A few days ago, Bad Astronomy featured an update on Voyager, launched in 1977, which is currently heading out beyond the solar system. Here’s an excerpt from Phil’s post, titled The wind is no longer at Voyager’s back:
” … There is gas between the stars, which astronomers call the interstellar medium. The solar wind blows out into it, slowing. There is a region, over a billion kilometers thick, where the solar wind plows to a halt, creating a roughly spherical shell around the solar system. That’s called the heliosheath, and it looks like Voyager 1 is now solidly inside it. In fact, it’s been there for four months or so; the scientists measuring the solar wind speed noticed it dropped to 0 back in June, but it took a while to make sure this wasn’t just some local eddy in the flow. It’s not. Voyager 1 now has calm seas ahead.

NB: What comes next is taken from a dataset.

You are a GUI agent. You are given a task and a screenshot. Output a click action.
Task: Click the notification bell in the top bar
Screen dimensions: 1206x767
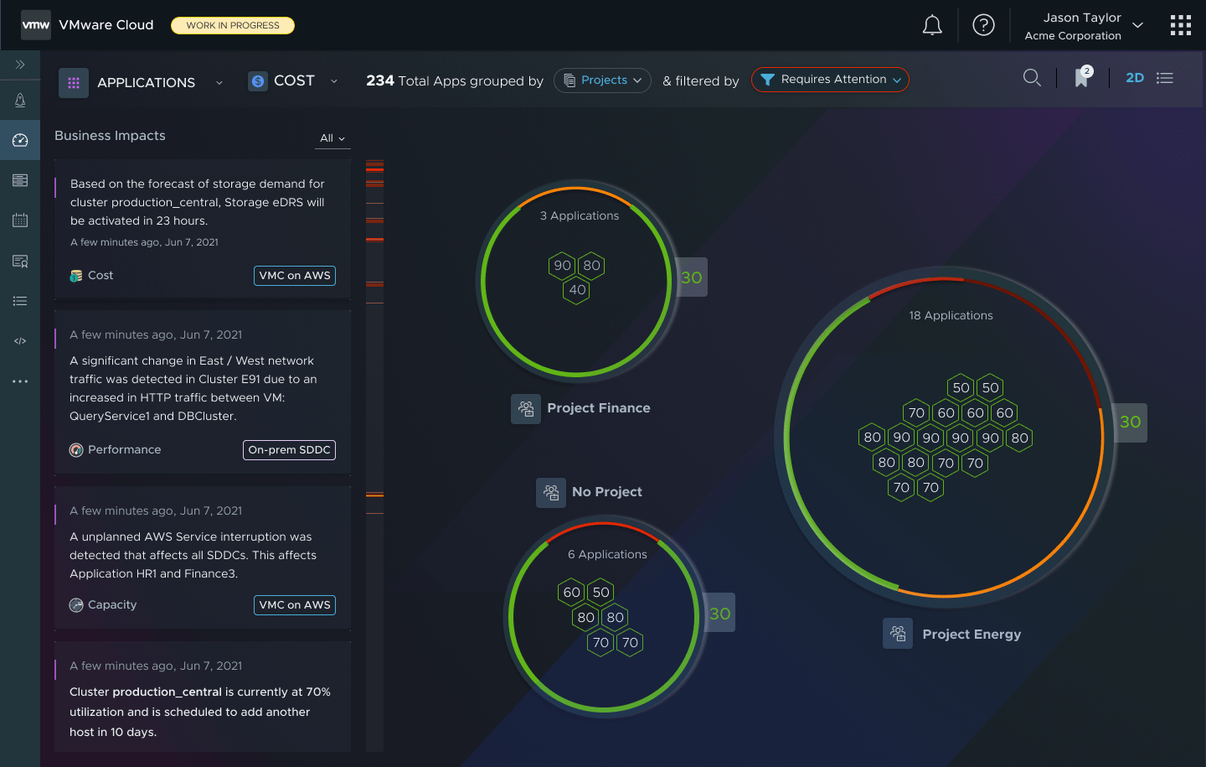pyautogui.click(x=932, y=24)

But the probe is still moving outward at 60,000 kph (38,000 mph). In a few more years it’ll leave the heliosheath behind, and when that happens it will truly be in interstellar space, the vast and nearly empty region between the stars. At that moment it will be the first human device ever to truly leave the solar system and enter the great stretches of the galaxy beyond. …
To read the full article, click here.
Call me a terrible sentimentalist, which I probably am, but I do get more than a little teared up thinking about Voyager heading out there into the vasty deeps of space beyond the solar system. I get the loneliness of it, but also the grandeur of both the enterprise and the magnitude of space. And of course, all the “what if” imaginings of what that “beyond” might bring are the very stuff of science fiction!
Arguably, the reality can beat most of that fiction into the proverbial cocked hat (great expression, huh?!) but there’s still a few scifi stories out there that capture my imagination in terms of what the human experience of space “might be.”
One of my favourites is CJ Cherryh’s Downbelow Station.
How about you? Do you have a “definitive” science fiction story?
Downbelow Station would be right up there, but I would also like to put a plug in for “The Moon Goddess And The Sun” by Donald Kingsbury, as well as novels like “Footfall” by Larry Niven and Jerry Pournelle.
I would also like to give “Earth Abides” by George R Stewart a mention.
Thank you, Andrew—I shall have to check out your recommendations. I am embarrassed that I have not read any of them!